Given a m x n grid filled with non-negative numbers, find a path from top left to bottom right which minimizes the sum of all numbers along its path.
Note: You can only move either down or right at any point in time.
Example:
Input: [ [1,3,1], [1,5,1], [4,2,1] ] Output: 7 Explanation: Because the path 1→3→1→1→1 minimizes the sum.
Convert the previous solution to an iterative one. Your algorithm should run in O(n * m) time and use O(n * m) extra space.
The core challenge of this problem is to find the path from the top-left corner to the bottom-right corner of a grid that results in the minimum sum of the numbers along the path. The constraints are that you can only move either down or right at any point in time.
This problem is significant in various applications such as robotics (finding the shortest path in a grid), game development (pathfinding algorithms), and operations research (optimizing routes).
Potential pitfalls include misunderstanding the movement constraints and not properly handling the grid boundaries.
To solve this problem, we can use dynamic programming. The idea is to create a 2D array (dp) where each cell dp[i][j] represents the minimum path sum to reach that cell from the top-left corner.
We can start by initializing the top-left cell with the value of the grid's top-left cell. Then, we iterate through the grid, updating each cell in the dp array with the minimum sum to reach that cell.
Initially, a naive solution might involve recursively exploring all possible paths, but this would be highly inefficient with a time complexity of O(2^(n+m)). Instead, we use dynamic programming to reduce the time complexity to O(n * m).
1. Create a 2D array dp with the same dimensions as the grid.
2. Initialize the top-left cell of dp with the value of the top-left cell of the grid.
3. Iterate through the grid, updating each cell in dp with the minimum sum to reach that cell.
4. The value in the bottom-right cell of dp will be the minimum path sum.
/**
* @param {number[][]} grid
* @return {number}
*/
function minPathSum(grid) {
const m = grid.length;
const n = grid[0].length;
// Create a 2D array to store the minimum path sums
const dp = Array.from({ length: m }, () => Array(n).fill(0));
// Initialize the top-left cell
dp[0][0] = grid[0][0];
// Fill the first row
for (let j = 1; j < n; j++) {
dp[0][j] = dp[0][j - 1] + grid[0][j];
}
// Fill the first column
for (let i = 1; i < m; i++) {
dp[i][0] = dp[i - 1][0] + grid[i][0];
}
// Fill the rest of the dp array
for (let i = 1; i < m; i++) {
for (let j = 1; j < n; j++) {
dp[i][j] = Math.min(dp[i - 1][j], dp[i][j - 1]) + grid[i][j];
}
}
// The bottom-right cell contains the minimum path sum
return dp[m - 1][n - 1];
}
// Example usage:
const grid = [
[1, 3, 1],
[1, 5, 1],
[4, 2, 1]
];
console.log(minPathSum(grid)); // Output: 7
The time complexity of this solution is O(n * m) because we iterate through each cell of the grid once.

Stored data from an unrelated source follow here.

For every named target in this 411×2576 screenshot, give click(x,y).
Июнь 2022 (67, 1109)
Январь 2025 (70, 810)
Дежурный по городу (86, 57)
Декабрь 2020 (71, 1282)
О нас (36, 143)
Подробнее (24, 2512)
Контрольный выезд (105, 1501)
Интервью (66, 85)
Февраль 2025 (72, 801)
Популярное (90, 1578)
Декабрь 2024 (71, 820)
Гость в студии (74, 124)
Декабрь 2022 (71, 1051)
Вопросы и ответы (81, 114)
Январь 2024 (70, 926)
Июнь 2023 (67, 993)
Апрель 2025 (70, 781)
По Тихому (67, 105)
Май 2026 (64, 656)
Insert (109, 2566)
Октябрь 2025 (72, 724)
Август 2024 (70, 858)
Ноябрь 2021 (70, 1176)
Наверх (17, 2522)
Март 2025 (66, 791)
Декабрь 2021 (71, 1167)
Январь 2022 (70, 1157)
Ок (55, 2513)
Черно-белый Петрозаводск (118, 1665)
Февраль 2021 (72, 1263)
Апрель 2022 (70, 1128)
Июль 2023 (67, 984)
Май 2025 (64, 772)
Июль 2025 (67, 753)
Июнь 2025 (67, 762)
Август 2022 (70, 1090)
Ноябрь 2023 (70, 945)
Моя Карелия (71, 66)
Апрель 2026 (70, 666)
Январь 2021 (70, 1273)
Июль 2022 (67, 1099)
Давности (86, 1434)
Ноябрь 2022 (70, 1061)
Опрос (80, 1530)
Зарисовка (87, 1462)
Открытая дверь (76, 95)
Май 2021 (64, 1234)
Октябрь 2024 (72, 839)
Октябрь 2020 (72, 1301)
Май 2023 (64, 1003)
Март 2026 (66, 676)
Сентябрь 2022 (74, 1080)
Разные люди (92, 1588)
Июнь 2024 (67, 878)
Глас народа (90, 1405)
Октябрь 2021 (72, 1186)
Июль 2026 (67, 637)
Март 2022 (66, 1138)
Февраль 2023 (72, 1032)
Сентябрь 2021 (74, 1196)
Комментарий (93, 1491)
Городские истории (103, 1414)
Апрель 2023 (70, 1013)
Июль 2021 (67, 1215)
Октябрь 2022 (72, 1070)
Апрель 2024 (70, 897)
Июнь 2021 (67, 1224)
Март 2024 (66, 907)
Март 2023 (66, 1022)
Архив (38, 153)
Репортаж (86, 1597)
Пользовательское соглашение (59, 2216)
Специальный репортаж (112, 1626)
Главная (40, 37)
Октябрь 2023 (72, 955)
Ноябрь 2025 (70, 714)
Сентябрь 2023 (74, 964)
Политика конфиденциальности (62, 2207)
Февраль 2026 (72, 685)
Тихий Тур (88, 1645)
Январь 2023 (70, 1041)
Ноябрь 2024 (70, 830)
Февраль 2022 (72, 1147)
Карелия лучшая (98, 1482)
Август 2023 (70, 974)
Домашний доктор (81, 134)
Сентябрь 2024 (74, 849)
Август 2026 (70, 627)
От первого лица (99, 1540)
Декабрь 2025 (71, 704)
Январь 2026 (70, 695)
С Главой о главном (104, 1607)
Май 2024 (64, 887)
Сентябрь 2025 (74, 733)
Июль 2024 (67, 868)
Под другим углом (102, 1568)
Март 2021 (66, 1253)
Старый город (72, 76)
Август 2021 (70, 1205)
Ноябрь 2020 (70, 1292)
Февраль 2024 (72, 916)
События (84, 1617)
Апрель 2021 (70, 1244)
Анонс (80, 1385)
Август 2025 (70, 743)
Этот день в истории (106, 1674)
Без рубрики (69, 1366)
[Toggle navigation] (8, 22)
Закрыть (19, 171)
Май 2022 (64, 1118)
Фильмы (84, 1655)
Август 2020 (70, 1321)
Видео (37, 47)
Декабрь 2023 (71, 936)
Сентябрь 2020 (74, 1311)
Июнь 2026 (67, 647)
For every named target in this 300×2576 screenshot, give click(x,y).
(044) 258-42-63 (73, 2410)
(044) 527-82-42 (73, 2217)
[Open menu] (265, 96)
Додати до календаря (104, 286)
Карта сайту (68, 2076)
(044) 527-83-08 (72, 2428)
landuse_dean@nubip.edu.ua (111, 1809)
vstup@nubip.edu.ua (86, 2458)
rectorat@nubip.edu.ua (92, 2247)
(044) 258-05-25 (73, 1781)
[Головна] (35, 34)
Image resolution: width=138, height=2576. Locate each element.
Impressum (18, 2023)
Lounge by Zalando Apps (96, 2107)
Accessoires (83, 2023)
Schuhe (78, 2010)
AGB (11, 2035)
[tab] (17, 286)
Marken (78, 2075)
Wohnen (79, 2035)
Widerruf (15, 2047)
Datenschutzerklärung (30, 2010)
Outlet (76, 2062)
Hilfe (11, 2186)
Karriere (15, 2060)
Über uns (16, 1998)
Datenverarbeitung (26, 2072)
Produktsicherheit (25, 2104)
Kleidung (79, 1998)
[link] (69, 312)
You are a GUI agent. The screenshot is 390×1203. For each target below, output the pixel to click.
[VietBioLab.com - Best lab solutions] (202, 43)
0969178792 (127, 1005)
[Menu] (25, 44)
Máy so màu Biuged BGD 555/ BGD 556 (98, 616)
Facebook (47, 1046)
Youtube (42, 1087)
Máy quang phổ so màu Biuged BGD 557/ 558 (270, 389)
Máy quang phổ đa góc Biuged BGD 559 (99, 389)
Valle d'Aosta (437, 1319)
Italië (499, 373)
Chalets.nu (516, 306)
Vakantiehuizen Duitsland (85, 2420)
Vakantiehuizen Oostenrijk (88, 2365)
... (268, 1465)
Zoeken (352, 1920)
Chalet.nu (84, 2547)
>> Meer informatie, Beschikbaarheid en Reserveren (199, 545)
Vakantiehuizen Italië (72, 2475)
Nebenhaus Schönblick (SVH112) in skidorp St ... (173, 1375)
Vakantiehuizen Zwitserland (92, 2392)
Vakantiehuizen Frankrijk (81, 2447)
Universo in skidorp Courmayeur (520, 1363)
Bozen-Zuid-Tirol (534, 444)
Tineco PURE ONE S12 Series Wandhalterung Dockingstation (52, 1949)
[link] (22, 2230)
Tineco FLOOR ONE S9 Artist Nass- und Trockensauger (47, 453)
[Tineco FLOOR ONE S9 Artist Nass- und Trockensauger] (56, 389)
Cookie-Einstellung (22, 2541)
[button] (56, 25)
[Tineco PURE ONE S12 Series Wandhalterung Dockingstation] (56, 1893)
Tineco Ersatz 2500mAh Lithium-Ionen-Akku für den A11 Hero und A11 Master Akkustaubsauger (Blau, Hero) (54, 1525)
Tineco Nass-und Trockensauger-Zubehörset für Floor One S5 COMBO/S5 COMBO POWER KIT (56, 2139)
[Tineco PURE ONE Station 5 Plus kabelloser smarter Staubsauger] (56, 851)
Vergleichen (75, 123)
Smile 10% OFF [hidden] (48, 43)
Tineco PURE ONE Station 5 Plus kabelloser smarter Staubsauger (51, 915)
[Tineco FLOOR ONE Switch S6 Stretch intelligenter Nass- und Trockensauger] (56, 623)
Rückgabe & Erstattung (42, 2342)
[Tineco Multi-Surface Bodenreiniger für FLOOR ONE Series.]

The space complexity is also O(n * m) due to the additional 2D array used to store the minimum path sums.
Potential edge cases include:
Examples:
// Edge case: Empty grid
console.log(minPathSum([])); // Output: 0
// Edge case: Single row grid
console.log(minPathSum([[1, 2, 3]])); // Output: 6
// Edge case: Single column grid
console.log(minPathSum([[1], [2], [3]])); // Output: 6
To test the solution comprehensively, we should include a variety of test cases, from simple to complex. We can use testing frameworks like Jest or Mocha for automated testing.
Example test cases:
const assert = require('assert');
// Test case 1: Example grid
assert.strictEqual(minPathSum([
[1, 3, 1],
[1, 5, 1],
[4, 2, 1]
]), 7);
// Test case 2: Empty grid
assert.strictEqual(minPathSum([]), 0);
// Test case 3: Single row grid
assert.strictEqual(minPathSum([[1, 2, 3]]), 6);
// Test case 4: Single column grid
assert.strictEqual(minPathSum([[1], [2], [3]]), 6);
console.log('All test cases pass');
When approaching such problems, it's essential to break down the problem into smaller subproblems and think about how to solve each subproblem efficiently. Dynamic programming is a powerful technique for optimizing recursive solutions by storing intermediate results.
To develop problem-solving skills, practice solving similar problems and study various algorithms. Platforms like LeetCode, HackerRank, and CodeSignal offer a wide range of problems to practice.
In this blog post, we discussed how to solve the "Minimum Path Sum II" problem using dynamic programming. We covered the problem definition, approach, algorithm, code implementation, complexity analysis, edge cases, and testing. Understanding and solving such problems is crucial for improving problem-solving skills and preparing for technical interviews.
Keep practicing and exploring further to enhance your skills!